What is clear, though, is that for the U.S. market, Apple targeted the 4s and Siri to a demographic with a disposable income and no interest in home cooking.

I’ll admit that I picked this topic because I wanted to use the Siri functionality on my iPhone. I also wanted an idea of how well it performed its basic functions (extremely well) and how well it performed fringe functions (varies greatly from pretty well to outright failures). As a means of understanding how every soldier, sailor, or airman might be able to provide data in real time, it’s a great example. Its ability to find data is a very mixed bag, though, and is reliant still on human interpretation of image data.
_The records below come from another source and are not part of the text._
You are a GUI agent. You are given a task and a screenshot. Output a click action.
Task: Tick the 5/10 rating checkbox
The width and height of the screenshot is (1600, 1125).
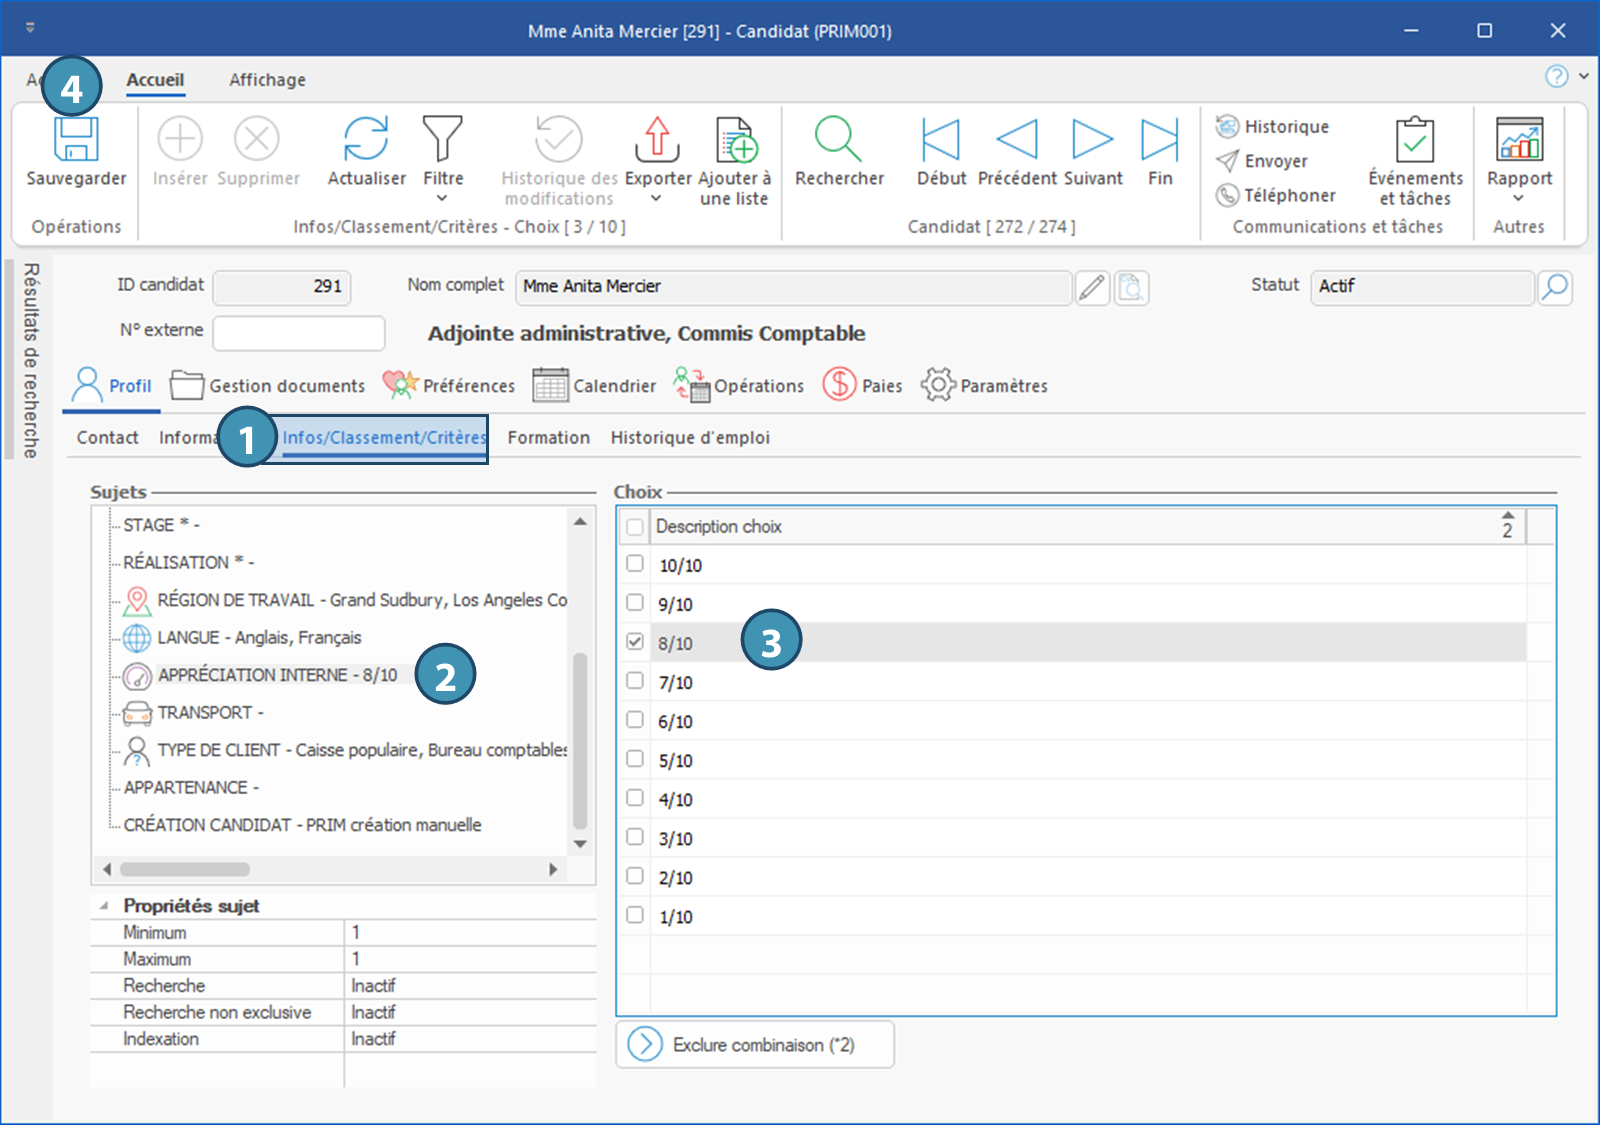635,759
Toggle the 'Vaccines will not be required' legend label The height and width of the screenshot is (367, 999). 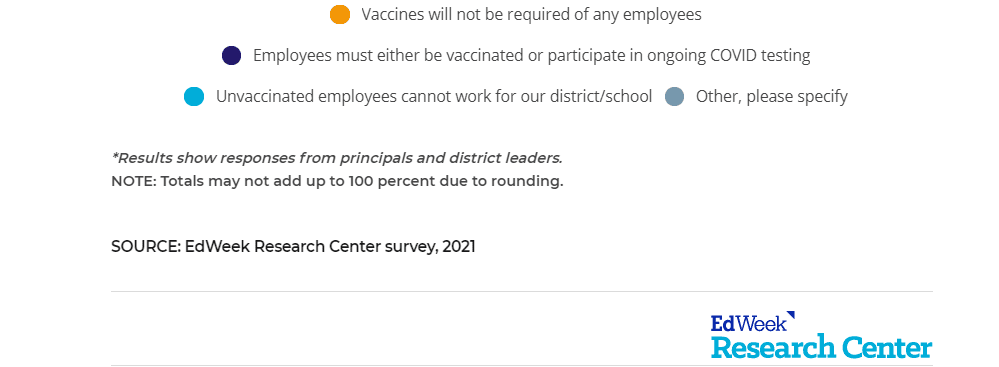click(531, 15)
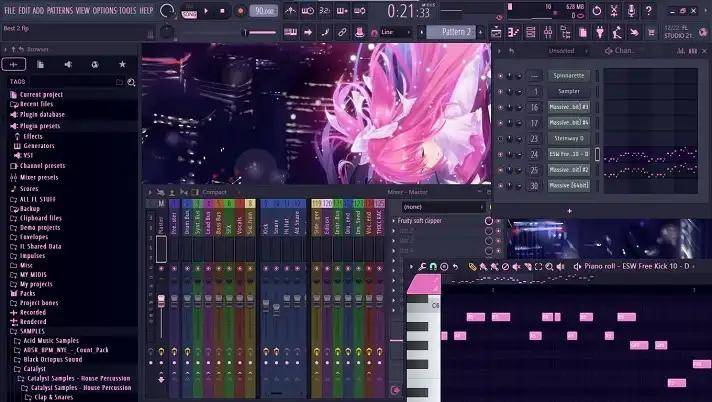Image resolution: width=712 pixels, height=402 pixels.
Task: Click the play button in transport bar
Action: click(x=205, y=11)
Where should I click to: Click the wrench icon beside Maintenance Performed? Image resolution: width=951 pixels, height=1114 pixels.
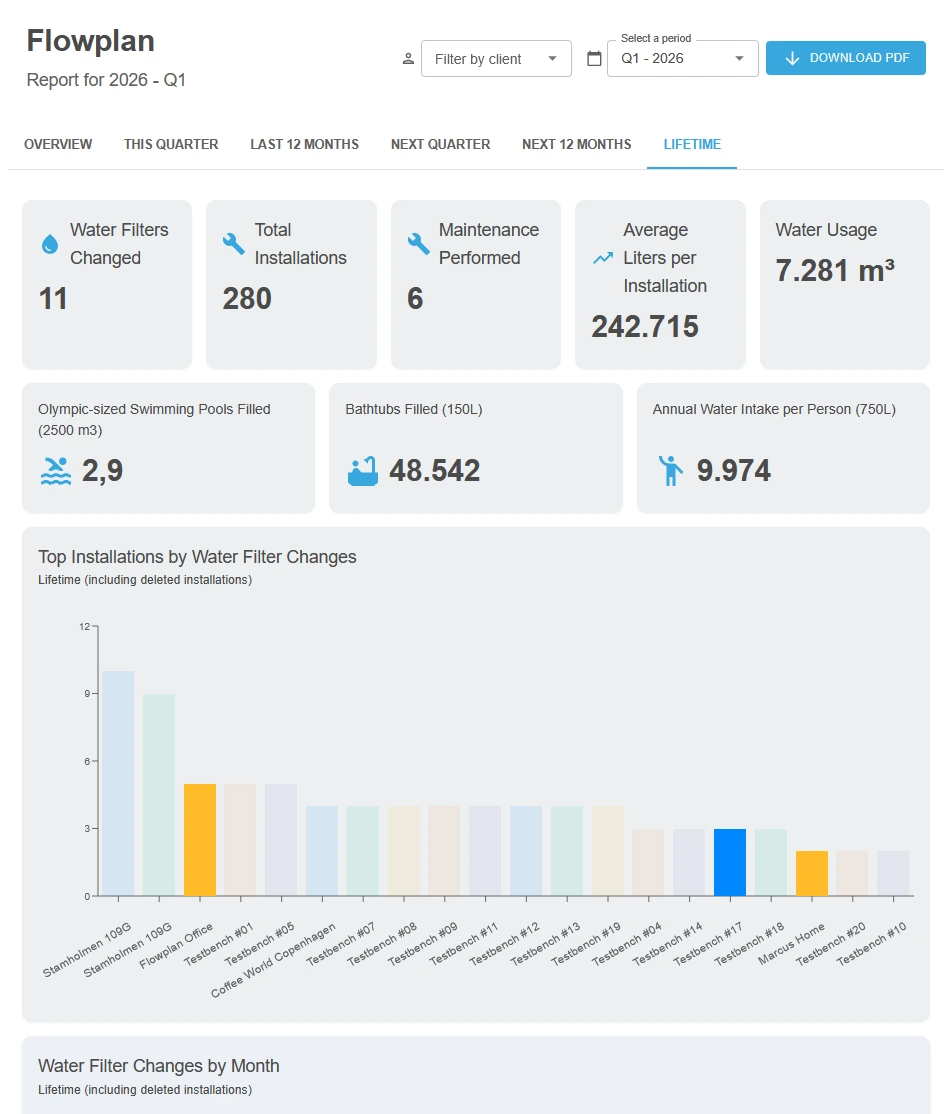[x=418, y=244]
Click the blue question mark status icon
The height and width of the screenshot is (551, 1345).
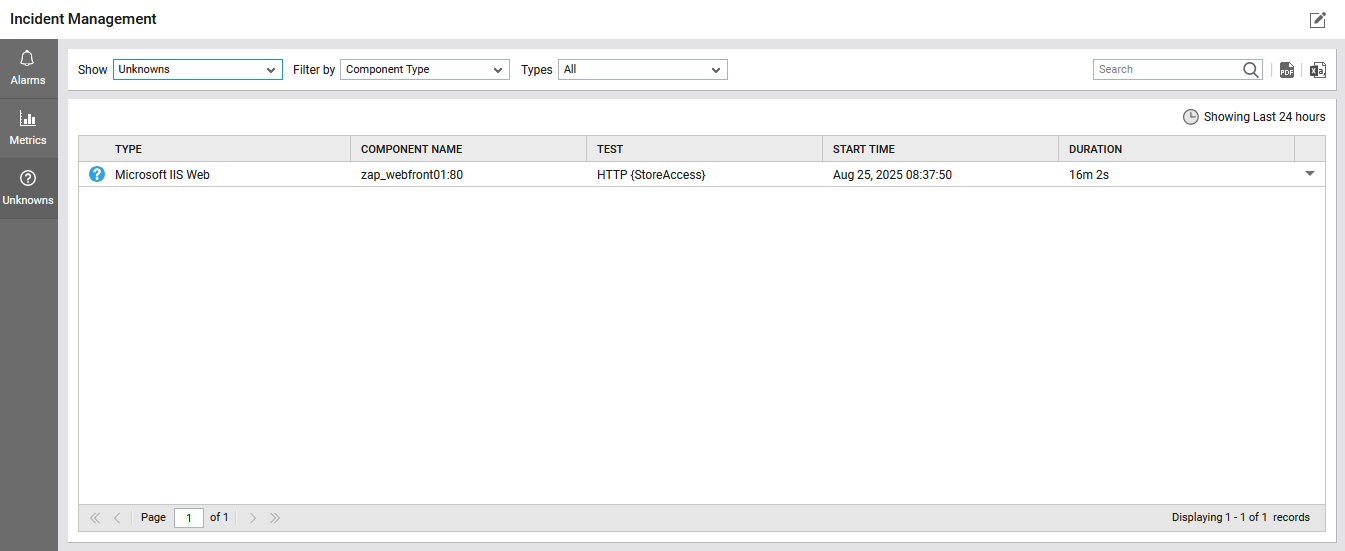[97, 174]
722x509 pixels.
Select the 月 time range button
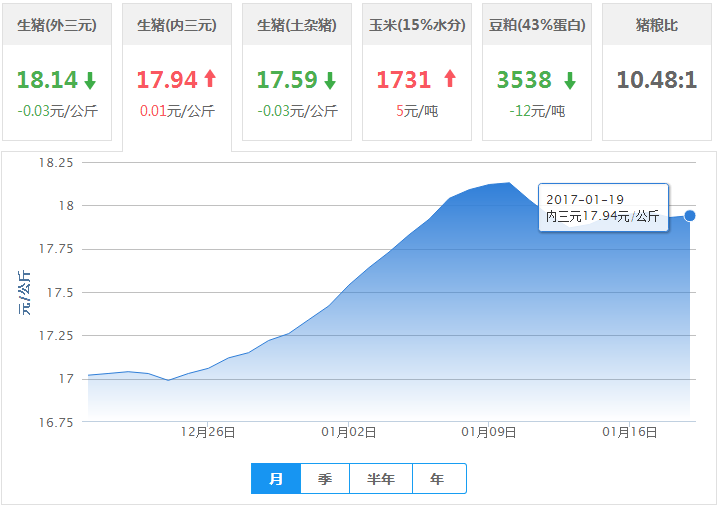coord(276,479)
I asked Siri, “Show me pictures of puppies,” and it went to the World Wide Web. If cut off from the World Wide Web, however, this functionality just would not work. That’s ok if you just want to smile at cute puppies. It’s not so good if you ask Siri for a picture of a Chinook helicopter and she responds with a list of restaurants that serve salmon (actually happened).

UPDATE 10 NOV: When asked today for pictures of a Chinook helicopter, today Siri performs a web search and finds photographs of Chinook helicopters. It is unclear whether the question I asked received a different answer today because of updated algorithms, or human intervention.



[1] Paul A. Strassmann, 04 DEC 2010. At http://pstrassmann.blogspot.com/2010/12/navy-prepares-to-take-important-first.html

[2] Ibid, 29 JUN 2010. At http://pstrassmann.blogspot.com/2010/06/semantic-web-for-navy-information.html

[3] Ibid., 29 JUL 2010, http://pstrassmann.blogspot.com/2010/07/petabyte-files-for-cloud-computing.html

[4] I use the term “United Statesians” rather than “Americans” because there are other countries in the Americas besides the United States.

[5] http://www.smartplanet.com/video/military-grade-artificial-intelligence-now-on-the-iphone/404674

[6] https://pal.sri.com/Plone/framework

[7] R. R. Gudwin. Evaluating intelligence: A computational semiotics perspective. In IEEE International conference on systems, man and cybernetics, pages 2080-2085, Nashville, Tenessee, USA, 2000.